Meet This Girl Ocean Pleasant


On who she is

I am a 21-year-old singer/songwriter. I have been making music since I was 14, but life kind of took me on a roundabout path to get to where I am today. I used to work in media. I created a national magazine called Real. I had a startup. I was a Thiel fellow. I went down a lot of different paths and used to be part of a very different world. This past year I took a leap of faith and decided it was time for me to commit to my passion and see my dream of being a singer through. I packed up my life in New York, spent the summer abroad and booked a one-way ticket to Los Angeles to focus on music full time.

On her nomadic upbringing  

This might sound a little silly, but I don't really have what most people would call a home base just because we moved around so often. I was born in Houston, Texas, but I was really everywhere. I had a very nomadic upbringing - I grew up in about 12 different countries. So for me, home has just always been where the people I love are.

On marching to the beat of her own drum

I was never in an environment that encouraged me to be anything other than myself. I think that was a double-edged sword because I had so much freedom to construct my own narrative and figure out who I wanted to be without a ton of social influence, which was great. But there was this other part of me that I think was jealous of those who had a more traditional upbringing, especially when I was younger. I grew up traveling through jungles and learning how to spin fire. My babysitter was a shaman with a rain stick. My upbringing was some sort of weird combination of Mowgli and Lindsay Lohan’s character from Mean Girls.

Now that I’ve grown up and have a strong sense of self, I'm so grateful for my childhood experiences. I think my unique upbringing is the reason why I never really struggled with a lot of things people my age are currently going through. I was raised to have an absolute trust and confidence in who I was. My mom made sure that I didn't subscribe to any sort of social norms. I had a lot of freedom to be exactly who I was.

On finding her people

I have friends from literally across the globe, which is really special. A lot of people assume that because of my upbringing, I may have been a bit isolated since I was constantly moving around. I was lucky that I found a unique set of opportunities where I got to connect with really incredible people. I went to the Global Youth of Peace summit, starting when I was 14 until I was 16 or 17. It’s an event that brings kids together from 70 countries around the world to promote healing and compassion for kids from war-torn countries (it sounds super hippie when I say it like that!) It was through gatherings and events like the Peace summit that I met amazing people I’m still in touch with today.  

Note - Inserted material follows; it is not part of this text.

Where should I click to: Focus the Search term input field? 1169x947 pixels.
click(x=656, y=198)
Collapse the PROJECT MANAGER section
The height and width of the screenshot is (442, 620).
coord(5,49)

On her unique relationship with her mother

My mom and I had a really unique relationship. It was a bond that was obviously mother/daughter, but there was also a sense of sisterhood. It was sort of “us against the world” for most of my childhood. And I loved that. I thought that was really special. My mom was always like “we’re on the same team and in order for this to get done, we both have to give it everything.” I think that's where a lot of my work ethic comes from. I’m always just doing what needs to be done and stepping up to the plate even if it’s something I’ve never done before.


On how she got started in the magazine world

I was raised by a single mom who was also an accomplished journalist. When my mom decided to exit traditional journalism, where we were traveling and covering events in real time, she wanted to find a way to bring the communities she cared most about together (yoga, art, and social activism). We were living in Austin at the time and she started a local magazine - it was free and distributed only in Texas. We would drop off magazine copies in the free bins at Whole Foods in the parking garage. We built this insanely engaged community of people that were so supportive and would go out and look for this magazine. So my mom and I just kept growing the magazine locally in Texas and then one day, we were approached by the distributor that Whole Foods works with and they told us that they wanted to take the magazine national.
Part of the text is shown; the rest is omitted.